Can I Buy a Car After Bankruptcy?

Buying a car is possible after declaring bankruptcy and car loans can help you rebuild your credit more quickly as long as you can handle the payments. While initial interest rates on car loans will be high in the months after filing a bankruptcy, buying a car is still achievable. When you fill out an car loan application, you will be given the opportunity to explain your bankruptcy and current financial situation.

You may be surprised to learn that many car dealers and lenders actively solicit the business of people who have just emerged from bankruptcy.  From their standpoint, marketing to such customers represents a calculated risk.  Although they know that you have just filed for bankruptcy, they also know that you now have the benefit of a fresh start with no or low debt levels and payments.  They also know that you will not be able to obtain the relief offered by our bankruptcy laws again for a period of time.  Thus, these businesses feel like individuals and families coming out of bankruptcy represent a good marketing opportunity.

Things to keep in mind when buying a car after bankruptcy:

  1. Make a budget beforehand.  The information listed on your Schedules I & J of your bankruptcy petition would be a good place to start.  Decide what payment amount you can safely afford.
  2. Explain your situation and what led to the bankruptcy.  Explain how you will better be able to afford a car loan payment after bankruptcy that before bankruptcy.
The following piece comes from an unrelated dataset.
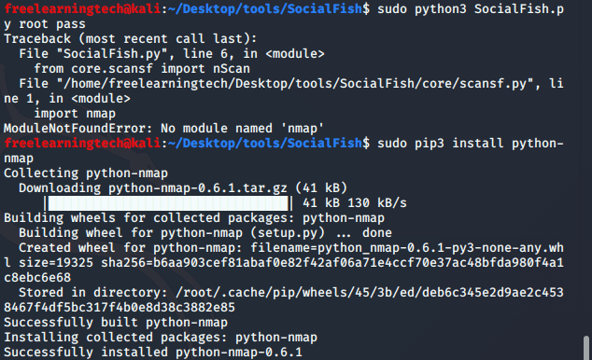Click the pip download progress bar
Viewport: 592px width, 360px height.
click(x=168, y=203)
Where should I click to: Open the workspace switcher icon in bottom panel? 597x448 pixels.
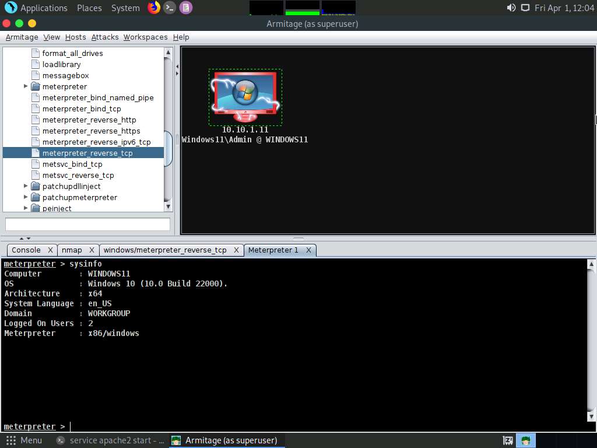(508, 440)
  3. Shop multiple car dealers.  You may find some more willing to work with you (and grant you better interest rates) than others.  In any event, the interest rate you will be charged after bankruptcy will be higher than “prime” rates. 
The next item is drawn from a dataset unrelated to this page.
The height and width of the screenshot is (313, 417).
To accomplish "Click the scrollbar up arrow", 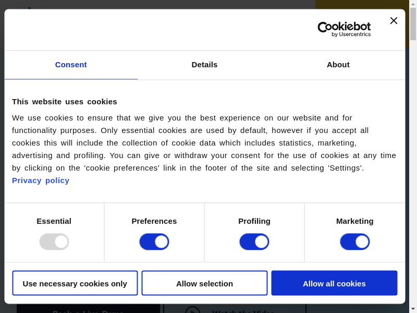I will pyautogui.click(x=413, y=4).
  4. It is best to get an car loan with a lender who will report your payment history to the credit bureaus each month.  Some small, “buy here-pay here” dealers don’t report to the credit bureaus.  Having positive tradelines on your credit is the fundamental step in repairing and improving your credit after bankruptcy.  Ask the lender whether they report customers’ payment histories.
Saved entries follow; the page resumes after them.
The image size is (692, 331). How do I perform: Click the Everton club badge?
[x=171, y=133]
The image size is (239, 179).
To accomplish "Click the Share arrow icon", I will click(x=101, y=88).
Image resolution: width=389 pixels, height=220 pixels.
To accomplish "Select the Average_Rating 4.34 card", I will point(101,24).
  5. If you are unable to obtain an car loan in your sole name, consider asking a friend or family member co-sign or guarantee your loan.  Don’t just have them get the loan in their name.  Have them co-sign or guarantee your loan.  In that case, you will have a positive tradeline on your credit report (if you borrow from a lender who reports).  I have recently had a client who obtained a car loan just months after their bankruptcy discharge with a 6.5% interest rate.  They were able to do that by having a family member co-sign the loan application.  In doing so, they accomplished several goals such as: A) getting a car, B) obtaining a good interest rate and C) beginning to rebuild their credit with the tradeline from the new loan.